■ Exercise description:
The result should be every line in the data below that carries the string "will".

======== Data for this exercise

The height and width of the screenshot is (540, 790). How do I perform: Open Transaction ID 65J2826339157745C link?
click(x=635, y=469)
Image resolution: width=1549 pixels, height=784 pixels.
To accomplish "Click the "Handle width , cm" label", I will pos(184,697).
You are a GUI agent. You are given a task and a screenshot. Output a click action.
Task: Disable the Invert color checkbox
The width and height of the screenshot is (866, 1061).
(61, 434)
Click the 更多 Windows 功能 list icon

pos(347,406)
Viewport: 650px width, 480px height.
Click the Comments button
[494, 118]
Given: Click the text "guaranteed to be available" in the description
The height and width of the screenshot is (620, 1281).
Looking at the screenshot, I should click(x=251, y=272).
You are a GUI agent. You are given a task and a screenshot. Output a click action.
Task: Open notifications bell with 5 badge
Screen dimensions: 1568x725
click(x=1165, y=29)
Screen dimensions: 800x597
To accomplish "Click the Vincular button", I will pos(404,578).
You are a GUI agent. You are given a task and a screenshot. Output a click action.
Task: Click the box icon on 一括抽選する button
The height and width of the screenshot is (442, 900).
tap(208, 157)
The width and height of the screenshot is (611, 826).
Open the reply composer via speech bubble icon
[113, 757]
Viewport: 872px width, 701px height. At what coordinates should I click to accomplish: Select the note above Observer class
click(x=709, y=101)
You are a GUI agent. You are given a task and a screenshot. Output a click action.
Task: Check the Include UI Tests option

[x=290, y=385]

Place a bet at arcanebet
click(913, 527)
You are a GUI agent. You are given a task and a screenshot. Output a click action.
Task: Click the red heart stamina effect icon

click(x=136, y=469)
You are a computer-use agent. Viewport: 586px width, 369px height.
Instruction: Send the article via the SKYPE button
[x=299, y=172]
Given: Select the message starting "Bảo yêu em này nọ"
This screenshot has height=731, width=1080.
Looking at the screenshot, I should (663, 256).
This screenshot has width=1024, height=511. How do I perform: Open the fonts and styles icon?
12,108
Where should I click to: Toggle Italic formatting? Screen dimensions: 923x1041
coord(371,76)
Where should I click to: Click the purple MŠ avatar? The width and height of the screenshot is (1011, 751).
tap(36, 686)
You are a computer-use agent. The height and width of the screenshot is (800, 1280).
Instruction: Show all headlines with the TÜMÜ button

================

■ Your solution:
To accomplish "Click the "Handle width , cm" label", I will pos(184,697).
To accomplish "Click the Vincular button", I will pos(404,578).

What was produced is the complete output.